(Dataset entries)
=======

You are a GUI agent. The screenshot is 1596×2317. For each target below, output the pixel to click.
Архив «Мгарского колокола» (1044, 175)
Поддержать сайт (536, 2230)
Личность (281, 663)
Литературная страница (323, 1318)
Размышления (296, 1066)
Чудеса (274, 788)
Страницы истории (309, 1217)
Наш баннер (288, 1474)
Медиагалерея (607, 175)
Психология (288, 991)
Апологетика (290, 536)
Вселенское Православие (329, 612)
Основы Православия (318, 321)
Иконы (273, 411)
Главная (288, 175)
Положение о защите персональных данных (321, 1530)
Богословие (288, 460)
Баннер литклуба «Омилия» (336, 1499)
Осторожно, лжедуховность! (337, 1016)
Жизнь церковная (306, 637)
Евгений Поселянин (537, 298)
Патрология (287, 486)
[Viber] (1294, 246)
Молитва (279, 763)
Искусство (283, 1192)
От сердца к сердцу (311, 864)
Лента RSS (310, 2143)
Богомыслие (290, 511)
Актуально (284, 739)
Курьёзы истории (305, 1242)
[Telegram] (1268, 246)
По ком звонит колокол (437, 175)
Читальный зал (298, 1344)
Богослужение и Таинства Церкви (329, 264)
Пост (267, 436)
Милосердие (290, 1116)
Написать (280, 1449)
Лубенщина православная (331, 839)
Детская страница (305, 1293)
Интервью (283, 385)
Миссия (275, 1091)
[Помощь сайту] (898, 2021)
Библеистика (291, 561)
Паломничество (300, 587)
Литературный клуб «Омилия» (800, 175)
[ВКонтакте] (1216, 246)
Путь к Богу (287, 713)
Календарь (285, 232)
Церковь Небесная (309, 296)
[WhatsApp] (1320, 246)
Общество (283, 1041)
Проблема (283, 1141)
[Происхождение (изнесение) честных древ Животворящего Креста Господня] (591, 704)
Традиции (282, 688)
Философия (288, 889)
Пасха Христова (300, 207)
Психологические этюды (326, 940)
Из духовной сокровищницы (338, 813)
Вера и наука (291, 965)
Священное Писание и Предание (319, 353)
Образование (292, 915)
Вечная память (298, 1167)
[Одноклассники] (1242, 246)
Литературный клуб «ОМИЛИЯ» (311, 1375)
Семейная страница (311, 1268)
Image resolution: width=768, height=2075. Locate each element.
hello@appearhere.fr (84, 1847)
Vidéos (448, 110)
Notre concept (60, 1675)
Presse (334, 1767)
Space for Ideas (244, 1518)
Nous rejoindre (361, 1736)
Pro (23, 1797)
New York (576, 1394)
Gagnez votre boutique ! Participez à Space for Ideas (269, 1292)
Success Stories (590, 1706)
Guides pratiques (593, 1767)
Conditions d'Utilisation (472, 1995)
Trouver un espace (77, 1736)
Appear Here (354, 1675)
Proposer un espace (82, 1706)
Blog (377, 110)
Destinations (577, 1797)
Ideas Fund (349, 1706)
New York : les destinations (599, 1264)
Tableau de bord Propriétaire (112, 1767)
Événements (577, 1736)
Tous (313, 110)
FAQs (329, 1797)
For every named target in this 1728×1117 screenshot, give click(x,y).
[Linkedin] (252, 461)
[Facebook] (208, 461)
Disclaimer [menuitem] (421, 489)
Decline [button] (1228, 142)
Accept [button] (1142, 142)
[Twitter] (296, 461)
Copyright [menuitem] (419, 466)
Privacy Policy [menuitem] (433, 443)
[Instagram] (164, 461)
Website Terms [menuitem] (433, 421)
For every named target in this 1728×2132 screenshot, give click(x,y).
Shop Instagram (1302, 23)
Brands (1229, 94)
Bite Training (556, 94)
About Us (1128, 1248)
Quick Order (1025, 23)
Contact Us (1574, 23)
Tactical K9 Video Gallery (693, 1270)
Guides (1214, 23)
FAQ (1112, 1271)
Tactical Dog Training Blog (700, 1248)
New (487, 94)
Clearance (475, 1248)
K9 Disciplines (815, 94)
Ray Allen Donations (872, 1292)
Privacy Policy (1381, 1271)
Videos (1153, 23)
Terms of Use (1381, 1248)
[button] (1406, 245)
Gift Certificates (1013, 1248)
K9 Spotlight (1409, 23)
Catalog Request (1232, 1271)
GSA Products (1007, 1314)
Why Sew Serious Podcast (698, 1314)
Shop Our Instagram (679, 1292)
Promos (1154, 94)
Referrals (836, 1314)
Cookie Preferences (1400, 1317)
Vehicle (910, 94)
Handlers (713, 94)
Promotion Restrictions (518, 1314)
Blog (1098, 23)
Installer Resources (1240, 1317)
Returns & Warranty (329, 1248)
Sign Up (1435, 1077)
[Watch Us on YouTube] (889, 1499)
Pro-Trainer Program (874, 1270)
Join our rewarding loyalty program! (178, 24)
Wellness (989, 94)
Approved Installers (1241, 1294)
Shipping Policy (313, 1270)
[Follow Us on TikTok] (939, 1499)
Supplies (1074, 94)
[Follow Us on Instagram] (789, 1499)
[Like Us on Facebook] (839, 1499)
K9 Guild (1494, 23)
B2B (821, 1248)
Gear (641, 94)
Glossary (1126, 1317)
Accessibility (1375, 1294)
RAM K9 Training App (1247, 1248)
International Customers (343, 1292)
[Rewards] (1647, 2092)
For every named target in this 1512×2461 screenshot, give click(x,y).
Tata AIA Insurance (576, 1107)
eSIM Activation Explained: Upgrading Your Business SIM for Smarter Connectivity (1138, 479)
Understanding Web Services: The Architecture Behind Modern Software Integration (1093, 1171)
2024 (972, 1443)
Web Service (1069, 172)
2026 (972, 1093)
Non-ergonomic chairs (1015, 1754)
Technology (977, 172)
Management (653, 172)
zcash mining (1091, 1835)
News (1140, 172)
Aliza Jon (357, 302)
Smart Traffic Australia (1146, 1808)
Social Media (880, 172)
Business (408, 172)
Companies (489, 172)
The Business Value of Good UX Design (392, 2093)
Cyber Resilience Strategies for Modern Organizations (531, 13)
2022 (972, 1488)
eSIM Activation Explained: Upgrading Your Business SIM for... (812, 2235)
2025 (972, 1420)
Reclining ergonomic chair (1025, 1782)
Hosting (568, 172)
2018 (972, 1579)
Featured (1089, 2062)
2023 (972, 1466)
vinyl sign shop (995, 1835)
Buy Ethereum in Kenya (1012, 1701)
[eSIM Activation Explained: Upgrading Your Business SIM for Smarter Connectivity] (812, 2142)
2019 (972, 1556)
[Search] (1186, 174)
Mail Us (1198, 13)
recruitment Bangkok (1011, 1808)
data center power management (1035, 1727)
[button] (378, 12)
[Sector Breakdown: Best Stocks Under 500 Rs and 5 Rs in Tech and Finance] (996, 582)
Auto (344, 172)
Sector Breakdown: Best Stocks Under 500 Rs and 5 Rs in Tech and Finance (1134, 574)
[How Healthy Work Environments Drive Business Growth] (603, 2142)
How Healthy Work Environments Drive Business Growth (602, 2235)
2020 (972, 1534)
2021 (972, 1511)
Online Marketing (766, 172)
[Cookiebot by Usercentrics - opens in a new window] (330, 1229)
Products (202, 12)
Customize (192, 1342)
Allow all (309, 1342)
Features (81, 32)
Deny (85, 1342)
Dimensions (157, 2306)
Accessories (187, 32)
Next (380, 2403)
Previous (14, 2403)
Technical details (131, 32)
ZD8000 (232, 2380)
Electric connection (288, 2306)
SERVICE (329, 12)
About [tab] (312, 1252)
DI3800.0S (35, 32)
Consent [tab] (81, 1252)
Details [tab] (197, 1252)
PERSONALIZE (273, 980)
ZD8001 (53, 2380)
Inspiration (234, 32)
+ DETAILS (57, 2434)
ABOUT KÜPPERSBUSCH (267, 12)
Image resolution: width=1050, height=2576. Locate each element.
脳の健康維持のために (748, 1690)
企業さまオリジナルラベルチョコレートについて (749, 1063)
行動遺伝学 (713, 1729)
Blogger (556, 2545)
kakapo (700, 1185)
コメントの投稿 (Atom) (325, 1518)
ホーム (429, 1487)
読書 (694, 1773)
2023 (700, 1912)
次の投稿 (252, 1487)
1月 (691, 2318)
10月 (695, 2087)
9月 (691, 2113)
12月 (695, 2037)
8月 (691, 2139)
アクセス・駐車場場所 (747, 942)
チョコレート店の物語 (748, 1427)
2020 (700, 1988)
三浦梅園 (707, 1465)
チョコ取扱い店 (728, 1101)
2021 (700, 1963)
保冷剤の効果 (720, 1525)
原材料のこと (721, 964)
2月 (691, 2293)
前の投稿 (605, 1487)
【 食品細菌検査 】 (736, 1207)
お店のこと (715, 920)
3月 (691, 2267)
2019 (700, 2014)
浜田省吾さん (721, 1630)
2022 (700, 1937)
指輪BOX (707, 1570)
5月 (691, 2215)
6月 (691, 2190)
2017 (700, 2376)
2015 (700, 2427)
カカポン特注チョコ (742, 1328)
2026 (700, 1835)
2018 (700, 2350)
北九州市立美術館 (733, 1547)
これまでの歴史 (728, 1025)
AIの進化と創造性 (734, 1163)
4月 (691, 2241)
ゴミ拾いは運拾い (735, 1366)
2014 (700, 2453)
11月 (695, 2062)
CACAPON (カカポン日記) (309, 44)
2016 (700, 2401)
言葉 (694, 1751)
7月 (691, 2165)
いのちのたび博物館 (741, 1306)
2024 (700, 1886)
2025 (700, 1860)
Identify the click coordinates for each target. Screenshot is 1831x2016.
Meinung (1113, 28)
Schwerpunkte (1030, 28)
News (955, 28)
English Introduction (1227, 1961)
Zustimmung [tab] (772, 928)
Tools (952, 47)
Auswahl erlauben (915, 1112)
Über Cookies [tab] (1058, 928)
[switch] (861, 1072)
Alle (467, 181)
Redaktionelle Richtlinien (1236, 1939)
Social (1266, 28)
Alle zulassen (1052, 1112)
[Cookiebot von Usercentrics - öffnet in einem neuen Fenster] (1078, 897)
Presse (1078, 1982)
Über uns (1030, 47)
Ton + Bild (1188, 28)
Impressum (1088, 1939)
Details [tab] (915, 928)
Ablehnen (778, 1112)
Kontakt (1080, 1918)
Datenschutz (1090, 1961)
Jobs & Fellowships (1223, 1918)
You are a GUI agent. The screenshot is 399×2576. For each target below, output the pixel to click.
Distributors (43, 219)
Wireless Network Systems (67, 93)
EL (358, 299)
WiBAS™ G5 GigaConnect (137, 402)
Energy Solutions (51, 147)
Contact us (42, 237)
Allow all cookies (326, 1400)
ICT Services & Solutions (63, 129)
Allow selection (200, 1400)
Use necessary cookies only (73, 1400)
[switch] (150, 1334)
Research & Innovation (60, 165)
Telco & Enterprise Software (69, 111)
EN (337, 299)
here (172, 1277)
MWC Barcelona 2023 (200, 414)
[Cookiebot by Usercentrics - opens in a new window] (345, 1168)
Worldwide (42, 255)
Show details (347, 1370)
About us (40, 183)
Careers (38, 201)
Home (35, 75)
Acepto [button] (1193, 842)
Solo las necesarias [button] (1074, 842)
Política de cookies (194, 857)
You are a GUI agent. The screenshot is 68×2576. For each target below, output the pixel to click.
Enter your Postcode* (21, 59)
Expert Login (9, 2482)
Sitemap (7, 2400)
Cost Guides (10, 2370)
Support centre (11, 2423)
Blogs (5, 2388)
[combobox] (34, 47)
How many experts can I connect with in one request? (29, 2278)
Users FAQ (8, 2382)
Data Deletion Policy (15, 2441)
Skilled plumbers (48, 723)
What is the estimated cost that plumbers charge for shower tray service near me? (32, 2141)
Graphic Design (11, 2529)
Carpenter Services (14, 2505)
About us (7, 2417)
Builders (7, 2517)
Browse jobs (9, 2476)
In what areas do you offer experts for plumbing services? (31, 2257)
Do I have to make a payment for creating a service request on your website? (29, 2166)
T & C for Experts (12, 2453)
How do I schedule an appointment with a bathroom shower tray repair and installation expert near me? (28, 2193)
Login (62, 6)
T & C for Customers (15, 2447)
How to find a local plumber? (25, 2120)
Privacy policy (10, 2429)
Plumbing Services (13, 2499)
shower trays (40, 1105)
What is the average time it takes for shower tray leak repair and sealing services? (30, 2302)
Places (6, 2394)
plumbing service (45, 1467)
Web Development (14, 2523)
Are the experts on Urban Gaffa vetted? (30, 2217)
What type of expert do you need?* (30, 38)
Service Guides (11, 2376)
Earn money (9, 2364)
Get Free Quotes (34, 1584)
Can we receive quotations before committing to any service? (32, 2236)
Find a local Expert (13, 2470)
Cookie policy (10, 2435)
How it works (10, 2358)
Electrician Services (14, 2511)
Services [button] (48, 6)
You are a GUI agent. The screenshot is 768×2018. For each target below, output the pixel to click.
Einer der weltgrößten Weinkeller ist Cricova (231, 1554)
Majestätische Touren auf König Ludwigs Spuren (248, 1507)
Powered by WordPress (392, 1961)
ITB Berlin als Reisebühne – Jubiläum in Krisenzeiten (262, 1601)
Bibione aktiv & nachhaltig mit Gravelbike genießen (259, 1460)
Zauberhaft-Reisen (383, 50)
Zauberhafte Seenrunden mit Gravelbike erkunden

=======

> [PROBLEM TO SOLVE] Across the records above, show each line containing the word "repair".

> [SOLUTION TO THIS PROBLEM]
How do I schedule an appointment with a bathroom shower tray repair and installation expert near me? (28, 2193)
What is the average time it takes for shower tray leak repair and sealing services? (30, 2302)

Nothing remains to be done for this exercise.